Healthcare itself can also be delivered and administered more effectively with digital technology, Mr Tharman noted, and insurers should encourage this.

"Tele-health is increasingly being used, saving patients time and money. Here in Singapore, we have been rolling out TeleRehab services for stroke patients.

"It delivers better health outcomes because doctors can monitor patients and make sure they follow through on rehabilitation without the inconvenience of regular physical travel to the clinic."

Apps and social media also present insurers with more touch points to engage their clients, Mr Tharman added, while telematics and Internet-of-Things devices enable data analytics, allowing insurers to deliver more customised and innovative products and services.

At the backend, he noted that the life insurance industry is testing artificial intelligence and blockchain to automatically trigger and settle claims.

With such changes, the role of the insurance agent will also evolve, Mr Tharman said.

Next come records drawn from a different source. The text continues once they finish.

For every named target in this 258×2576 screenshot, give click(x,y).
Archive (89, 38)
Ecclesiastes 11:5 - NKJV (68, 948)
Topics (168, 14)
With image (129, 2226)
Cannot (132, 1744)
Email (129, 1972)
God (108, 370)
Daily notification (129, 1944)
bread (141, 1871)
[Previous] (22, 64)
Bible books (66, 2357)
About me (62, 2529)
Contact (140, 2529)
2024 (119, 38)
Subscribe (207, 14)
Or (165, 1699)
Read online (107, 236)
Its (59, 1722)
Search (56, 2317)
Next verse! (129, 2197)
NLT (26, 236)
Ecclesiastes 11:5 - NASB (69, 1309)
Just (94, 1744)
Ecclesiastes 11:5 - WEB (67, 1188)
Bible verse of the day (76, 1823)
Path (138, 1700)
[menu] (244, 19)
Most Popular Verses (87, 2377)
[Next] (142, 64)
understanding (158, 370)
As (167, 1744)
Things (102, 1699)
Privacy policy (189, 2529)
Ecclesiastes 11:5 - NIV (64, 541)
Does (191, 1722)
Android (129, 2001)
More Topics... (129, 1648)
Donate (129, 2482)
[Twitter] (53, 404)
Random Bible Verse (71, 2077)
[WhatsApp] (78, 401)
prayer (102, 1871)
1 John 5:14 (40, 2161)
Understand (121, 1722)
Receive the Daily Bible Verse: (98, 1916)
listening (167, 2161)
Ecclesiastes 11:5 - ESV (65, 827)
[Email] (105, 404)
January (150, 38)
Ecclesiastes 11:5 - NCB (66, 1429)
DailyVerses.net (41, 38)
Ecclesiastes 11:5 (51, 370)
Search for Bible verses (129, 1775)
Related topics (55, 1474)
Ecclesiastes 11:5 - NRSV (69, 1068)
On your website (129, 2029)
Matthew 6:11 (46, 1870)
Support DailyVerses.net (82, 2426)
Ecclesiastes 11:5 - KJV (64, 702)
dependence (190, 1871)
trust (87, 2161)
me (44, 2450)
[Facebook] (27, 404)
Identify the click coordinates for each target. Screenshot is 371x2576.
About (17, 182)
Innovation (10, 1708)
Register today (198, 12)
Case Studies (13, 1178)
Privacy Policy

From selling life or health products, he must now offer more holistic wealth and risk management advice.

"Given the growing demand for risk management and compliance-related roles in the industry, I also encourage insurers to consider reskilling some of their agents to take on such roles," he said.

The new PRU Workplace aims to promote such change. The insurer has two floors totalling 80,000 sq ft at the new office, which houses 1,000 employees.

The office's open plan is designed to inspire innovation and build a creative work culture to support the company's future growth.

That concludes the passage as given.